Buruh media kreatif bukan hanya jurnalis atau editor, tapi juga penulis naskah, videografer, ilustrator, animator, social media manager, hingga sound engineer. Mereka bekerja dengan kreativitas, namun juga dengan tekanan tinggi. Tenggat waktu ketat, revisi mendadak, dan ekspektasi klien yang berubah-ubah adalah hal biasa. Ironisnya, pekerjaan mereka yang membentuk wajah dunia digital saat ini sering tidak sebanding dengan penghasilan atau perlindungan kerjanya.

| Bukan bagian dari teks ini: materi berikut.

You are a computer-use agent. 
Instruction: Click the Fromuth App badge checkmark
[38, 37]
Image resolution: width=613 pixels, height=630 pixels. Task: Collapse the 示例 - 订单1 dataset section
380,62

Di era digital ini, banyak dari mereka bekerja sebagai freelancer atau pekerja lepas. Artinya, mereka tidak mendapat tunjangan tetap, tidak memiliki jaminan kesehatan atau pensiun, dan seringkali tidak punya kekuatan tawar. Mereka hidup dari proyek ke proyek, dengan ketidakpastian yang terus menghantui. Bahkan, banyak yang bekerja melebihi waktu kerja normal tanpa dihitung sebagai lembur, hanya demi menjaga portofolio atau mendapatkan "exposure”.
Label "kerja passion" sering menjadi pembenaran untuk memberikan upah rendah atau bahkan tidak dibayar sama sekali. Padahal, kreativitas adalah tenaga kerja. Membuat satu konten berkualitas bisa membutuhkan waktu berhari-hari, penuh riset dan pengolahan. Namun publik, bahkan institusi, sering menganggap bahwa karena menyenangkan, pekerjaan ini tidak layak dibayar mahal.
Hari Buruh yang diperingati setiap 1 Mei seharusnya juga menjadi panggung untuk menyuarakan hak-hak buruh media kreatif. Mereka juga buruh bukan sekadar seniman bebas. Mereka berhak atas perlindungan kerja, upah layak, dan pengakuan profesional. Mereka membentuk opini publik, menyampaikan realitas sosial, dan menciptakan ruang edukasi digital. Tanpa mereka, narasi besar zaman ini akan sunyi.
Sudah saatnya kita tidak hanya menghormati para buruh di pabrik dan lapangan, tapi juga mereka yang bekerja dalam keheningan ruang produksi konten. Mari kita refleksikan berapa banyak waktu yang kita habiskan menikmati hasil kerja buruh kreatif, tapi jarang menghargai proses di baliknya?
Di momen Hari Buruh ini, mari kita mulai dengan hal sederhana menghargai karya, membayar jasa dengan layak, dan tidak menganggap remeh profesi kreatif. Karena tanpa buruh media, tak akan ada cerita, informasi, maupun hiburan yang mengisi hari-hari kita.